▶ **AIM OF THE EXERCISE**: Copy all of the entries that follow, exactly.

▶ **INPUT MATERIAL**:

◇ ◇ ◇

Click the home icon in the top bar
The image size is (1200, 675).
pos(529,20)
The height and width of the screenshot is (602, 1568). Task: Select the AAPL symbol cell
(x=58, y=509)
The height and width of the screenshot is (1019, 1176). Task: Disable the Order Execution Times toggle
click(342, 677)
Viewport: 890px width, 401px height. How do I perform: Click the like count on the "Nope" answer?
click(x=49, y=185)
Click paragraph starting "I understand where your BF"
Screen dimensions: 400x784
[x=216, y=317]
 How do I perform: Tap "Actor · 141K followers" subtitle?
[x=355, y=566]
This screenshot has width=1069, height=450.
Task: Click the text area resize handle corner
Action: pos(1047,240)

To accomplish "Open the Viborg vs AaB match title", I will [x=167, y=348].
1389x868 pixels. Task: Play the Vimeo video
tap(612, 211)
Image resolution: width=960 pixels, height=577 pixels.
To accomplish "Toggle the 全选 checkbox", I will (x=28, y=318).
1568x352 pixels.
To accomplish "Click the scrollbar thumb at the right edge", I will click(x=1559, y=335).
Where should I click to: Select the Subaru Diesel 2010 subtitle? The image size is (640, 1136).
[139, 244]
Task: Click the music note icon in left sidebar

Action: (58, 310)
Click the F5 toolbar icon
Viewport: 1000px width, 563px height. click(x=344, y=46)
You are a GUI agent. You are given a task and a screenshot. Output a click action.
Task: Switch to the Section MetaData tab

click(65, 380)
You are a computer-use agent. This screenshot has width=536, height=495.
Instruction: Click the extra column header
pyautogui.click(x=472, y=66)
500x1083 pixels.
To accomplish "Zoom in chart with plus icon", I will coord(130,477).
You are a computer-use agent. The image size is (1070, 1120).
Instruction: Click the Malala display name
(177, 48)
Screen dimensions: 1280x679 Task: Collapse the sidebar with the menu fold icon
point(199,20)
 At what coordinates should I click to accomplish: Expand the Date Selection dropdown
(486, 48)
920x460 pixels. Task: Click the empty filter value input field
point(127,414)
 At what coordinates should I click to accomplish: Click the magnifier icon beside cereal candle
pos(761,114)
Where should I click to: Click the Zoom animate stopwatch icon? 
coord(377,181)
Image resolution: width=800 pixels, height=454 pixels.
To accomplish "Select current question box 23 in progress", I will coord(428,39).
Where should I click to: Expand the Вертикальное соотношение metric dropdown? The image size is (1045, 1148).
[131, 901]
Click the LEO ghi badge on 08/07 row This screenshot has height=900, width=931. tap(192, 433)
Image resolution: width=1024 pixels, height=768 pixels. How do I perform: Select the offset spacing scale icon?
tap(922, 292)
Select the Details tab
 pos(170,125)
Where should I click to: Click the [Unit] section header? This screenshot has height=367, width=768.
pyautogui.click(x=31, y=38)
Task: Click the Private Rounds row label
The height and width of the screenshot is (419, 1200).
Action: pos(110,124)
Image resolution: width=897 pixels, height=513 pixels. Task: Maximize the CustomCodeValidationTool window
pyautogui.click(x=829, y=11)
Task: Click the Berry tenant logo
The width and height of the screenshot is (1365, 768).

◇ ◇ ◇

▶ **TASK OUTPUT**:
Click the home icon in the top bar
The image size is (1200, 675).
pos(529,20)
The height and width of the screenshot is (602, 1568). Task: Select the AAPL symbol cell
(x=58, y=509)
The height and width of the screenshot is (1019, 1176). Task: Disable the Order Execution Times toggle
click(342, 677)
Viewport: 890px width, 401px height. How do I perform: Click the like count on the "Nope" answer?
click(x=49, y=185)
Click paragraph starting "I understand where your BF"
Screen dimensions: 400x784
[x=216, y=317]
 How do I perform: Tap "Actor · 141K followers" subtitle?
[x=355, y=566]
This screenshot has width=1069, height=450.
Task: Click the text area resize handle corner
Action: pos(1047,240)

To accomplish "Open the Viborg vs AaB match title", I will [x=167, y=348].
1389x868 pixels. Task: Play the Vimeo video
tap(612, 211)
Image resolution: width=960 pixels, height=577 pixels.
To accomplish "Toggle the 全选 checkbox", I will (x=28, y=318).
1568x352 pixels.
To accomplish "Click the scrollbar thumb at the right edge", I will click(x=1559, y=335).
Where should I click to: Select the Subaru Diesel 2010 subtitle? The image size is (640, 1136).
[139, 244]
Task: Click the music note icon in left sidebar

Action: (58, 310)
Click the F5 toolbar icon
Viewport: 1000px width, 563px height. click(x=344, y=46)
You are a GUI agent. You are given a task and a screenshot. Output a click action.
Task: Switch to the Section MetaData tab

click(65, 380)
You are a computer-use agent. This screenshot has width=536, height=495.
Instruction: Click the extra column header
pyautogui.click(x=472, y=66)
500x1083 pixels.
To accomplish "Zoom in chart with plus icon", I will coord(130,477).
You are a computer-use agent. The image size is (1070, 1120).
Instruction: Click the Malala display name
(177, 48)
Screen dimensions: 1280x679 Task: Collapse the sidebar with the menu fold icon
point(199,20)
 At what coordinates should I click to accomplish: Expand the Date Selection dropdown
(486, 48)
920x460 pixels. Task: Click the empty filter value input field
point(127,414)
 At what coordinates should I click to accomplish: Click the magnifier icon beside cereal candle
pos(761,114)
Where should I click to: Click the Zoom animate stopwatch icon? 
coord(377,181)
Image resolution: width=800 pixels, height=454 pixels.
To accomplish "Select current question box 23 in progress", I will coord(428,39).
Where should I click to: Expand the Вертикальное соотношение metric dropdown? The image size is (1045, 1148).
[131, 901]
Click the LEO ghi badge on 08/07 row This screenshot has height=900, width=931. tap(192, 433)
Image resolution: width=1024 pixels, height=768 pixels. How do I perform: Select the offset spacing scale icon?
tap(922, 292)
Select the Details tab
 pos(170,125)
Where should I click to: Click the [Unit] section header? This screenshot has height=367, width=768.
pyautogui.click(x=31, y=38)
Task: Click the Private Rounds row label
The height and width of the screenshot is (419, 1200).
Action: pos(110,124)
Image resolution: width=897 pixels, height=513 pixels. Task: Maximize the CustomCodeValidationTool window
pyautogui.click(x=829, y=11)
Task: Click the Berry tenant logo
The width and height of the screenshot is (1365, 768).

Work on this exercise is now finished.